Follow these steps to implement the four- and five-factor models in Python.
- Import the libraries:
import pandas as pd
import yfinance as yf
import statsmodels.formula.api as smf
import pandas_datareader.data as web
- Specify the risky asset and the time horizon:
RISKY_ASSET = 'AMZN'
START_DATE = '2013-12-31'
END_DATE = '2018-12-31'
- Download the risk factors from prof.
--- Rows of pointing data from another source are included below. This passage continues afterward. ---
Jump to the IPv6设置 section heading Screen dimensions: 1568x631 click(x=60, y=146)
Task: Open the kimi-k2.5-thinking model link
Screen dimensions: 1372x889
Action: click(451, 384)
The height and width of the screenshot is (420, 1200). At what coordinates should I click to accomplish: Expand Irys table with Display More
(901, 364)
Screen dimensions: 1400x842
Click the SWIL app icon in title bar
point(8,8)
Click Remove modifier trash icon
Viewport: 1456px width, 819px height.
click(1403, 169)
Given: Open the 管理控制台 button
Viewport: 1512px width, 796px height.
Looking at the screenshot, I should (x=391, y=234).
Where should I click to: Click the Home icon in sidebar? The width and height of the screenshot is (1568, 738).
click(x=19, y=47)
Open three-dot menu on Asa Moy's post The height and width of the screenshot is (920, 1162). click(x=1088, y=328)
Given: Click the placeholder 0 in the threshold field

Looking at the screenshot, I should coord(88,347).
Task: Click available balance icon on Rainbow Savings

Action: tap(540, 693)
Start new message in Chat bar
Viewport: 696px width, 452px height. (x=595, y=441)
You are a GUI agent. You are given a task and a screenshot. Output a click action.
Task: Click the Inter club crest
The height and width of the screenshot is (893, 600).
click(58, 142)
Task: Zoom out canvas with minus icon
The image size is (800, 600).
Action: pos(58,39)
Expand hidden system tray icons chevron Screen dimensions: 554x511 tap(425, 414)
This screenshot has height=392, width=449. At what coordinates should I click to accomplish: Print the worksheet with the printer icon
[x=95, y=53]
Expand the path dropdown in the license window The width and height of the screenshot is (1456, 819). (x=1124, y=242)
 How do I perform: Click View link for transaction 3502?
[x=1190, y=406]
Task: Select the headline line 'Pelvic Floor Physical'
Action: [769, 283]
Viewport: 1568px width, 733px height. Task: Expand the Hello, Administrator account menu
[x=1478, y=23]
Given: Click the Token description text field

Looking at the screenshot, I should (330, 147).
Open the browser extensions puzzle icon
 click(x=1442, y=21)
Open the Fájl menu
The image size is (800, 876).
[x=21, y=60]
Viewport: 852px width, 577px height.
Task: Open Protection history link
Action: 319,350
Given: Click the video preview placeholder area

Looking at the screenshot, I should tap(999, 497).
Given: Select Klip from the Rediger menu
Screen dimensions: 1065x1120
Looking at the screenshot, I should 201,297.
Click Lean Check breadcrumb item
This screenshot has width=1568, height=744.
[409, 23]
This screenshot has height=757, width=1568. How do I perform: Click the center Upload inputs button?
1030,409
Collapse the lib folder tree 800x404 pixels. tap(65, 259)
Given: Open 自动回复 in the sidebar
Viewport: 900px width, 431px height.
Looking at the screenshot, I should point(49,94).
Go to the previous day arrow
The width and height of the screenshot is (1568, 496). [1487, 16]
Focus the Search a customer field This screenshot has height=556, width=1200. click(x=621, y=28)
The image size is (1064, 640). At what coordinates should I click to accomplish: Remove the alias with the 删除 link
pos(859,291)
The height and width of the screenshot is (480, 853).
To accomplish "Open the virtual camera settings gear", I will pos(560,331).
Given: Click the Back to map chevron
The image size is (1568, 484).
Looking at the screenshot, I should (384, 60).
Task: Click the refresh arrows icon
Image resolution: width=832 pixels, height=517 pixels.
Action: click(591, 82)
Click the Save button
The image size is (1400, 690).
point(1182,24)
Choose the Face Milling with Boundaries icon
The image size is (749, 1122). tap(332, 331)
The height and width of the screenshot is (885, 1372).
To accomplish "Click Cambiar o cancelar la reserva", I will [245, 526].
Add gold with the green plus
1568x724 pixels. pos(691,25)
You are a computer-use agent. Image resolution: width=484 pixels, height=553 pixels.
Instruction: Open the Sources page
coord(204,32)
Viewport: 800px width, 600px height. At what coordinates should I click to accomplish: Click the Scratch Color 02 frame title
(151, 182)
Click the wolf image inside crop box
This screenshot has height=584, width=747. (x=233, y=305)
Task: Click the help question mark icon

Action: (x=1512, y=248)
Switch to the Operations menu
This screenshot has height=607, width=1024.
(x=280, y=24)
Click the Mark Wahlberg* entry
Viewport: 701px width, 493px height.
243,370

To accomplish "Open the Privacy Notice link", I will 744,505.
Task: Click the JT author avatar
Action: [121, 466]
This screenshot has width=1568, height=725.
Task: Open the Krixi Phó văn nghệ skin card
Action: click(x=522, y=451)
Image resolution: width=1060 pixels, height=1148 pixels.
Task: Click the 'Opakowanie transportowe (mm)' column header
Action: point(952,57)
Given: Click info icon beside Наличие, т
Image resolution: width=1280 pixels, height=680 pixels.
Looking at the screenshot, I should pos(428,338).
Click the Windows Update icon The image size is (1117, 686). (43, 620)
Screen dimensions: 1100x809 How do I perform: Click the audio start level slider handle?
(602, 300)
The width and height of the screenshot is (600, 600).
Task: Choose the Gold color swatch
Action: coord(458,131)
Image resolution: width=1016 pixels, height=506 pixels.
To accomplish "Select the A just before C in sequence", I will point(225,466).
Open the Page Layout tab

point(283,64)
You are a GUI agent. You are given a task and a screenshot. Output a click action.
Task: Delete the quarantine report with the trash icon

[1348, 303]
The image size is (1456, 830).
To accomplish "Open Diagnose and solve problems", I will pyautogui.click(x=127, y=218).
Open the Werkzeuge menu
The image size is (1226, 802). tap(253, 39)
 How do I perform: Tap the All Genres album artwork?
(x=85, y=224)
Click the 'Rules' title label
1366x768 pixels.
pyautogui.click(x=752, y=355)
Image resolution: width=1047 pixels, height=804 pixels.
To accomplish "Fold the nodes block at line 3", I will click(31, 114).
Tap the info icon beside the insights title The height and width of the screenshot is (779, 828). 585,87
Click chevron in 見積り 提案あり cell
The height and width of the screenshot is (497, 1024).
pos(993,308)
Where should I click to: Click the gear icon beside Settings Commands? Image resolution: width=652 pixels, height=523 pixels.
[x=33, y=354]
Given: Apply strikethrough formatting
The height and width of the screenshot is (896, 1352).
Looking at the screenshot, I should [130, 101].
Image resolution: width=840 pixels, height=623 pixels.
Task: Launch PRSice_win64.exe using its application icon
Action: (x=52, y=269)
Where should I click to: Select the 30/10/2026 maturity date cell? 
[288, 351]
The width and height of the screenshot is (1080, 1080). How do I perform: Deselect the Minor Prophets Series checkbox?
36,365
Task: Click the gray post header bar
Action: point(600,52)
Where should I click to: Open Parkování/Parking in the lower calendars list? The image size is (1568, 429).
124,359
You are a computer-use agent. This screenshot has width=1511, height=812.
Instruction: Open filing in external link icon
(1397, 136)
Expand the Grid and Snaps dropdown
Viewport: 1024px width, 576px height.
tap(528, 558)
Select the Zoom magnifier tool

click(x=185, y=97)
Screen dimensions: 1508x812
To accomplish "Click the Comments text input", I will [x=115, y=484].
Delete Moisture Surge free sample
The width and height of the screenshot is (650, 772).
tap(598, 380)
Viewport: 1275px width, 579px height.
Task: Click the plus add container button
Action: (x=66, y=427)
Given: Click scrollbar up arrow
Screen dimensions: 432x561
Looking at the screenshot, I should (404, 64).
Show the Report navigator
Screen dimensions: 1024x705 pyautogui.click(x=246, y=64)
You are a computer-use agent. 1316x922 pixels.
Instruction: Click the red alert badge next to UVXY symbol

French's website:
# three factors
df_three_factor = web.DataReader('F-F_Research_Data_Factors',
'famafrench', start=START_DATE)[0]
df_three_factor.index = df_three_factor.index.format()
# momentum factor
df_mom = web.DataReader('F-F_Momentum_Factor', 'famafrench',
start=START_DATE)[0]
df_mom.index = df_mom.index.format()
# five factors
df_five_factor = web.DataReader('F-F_Research_Data_5_Factors_2x3',
'famafrench',
start=START_DATE)[0]
df_five_factor.index = df_five_factor.index.format()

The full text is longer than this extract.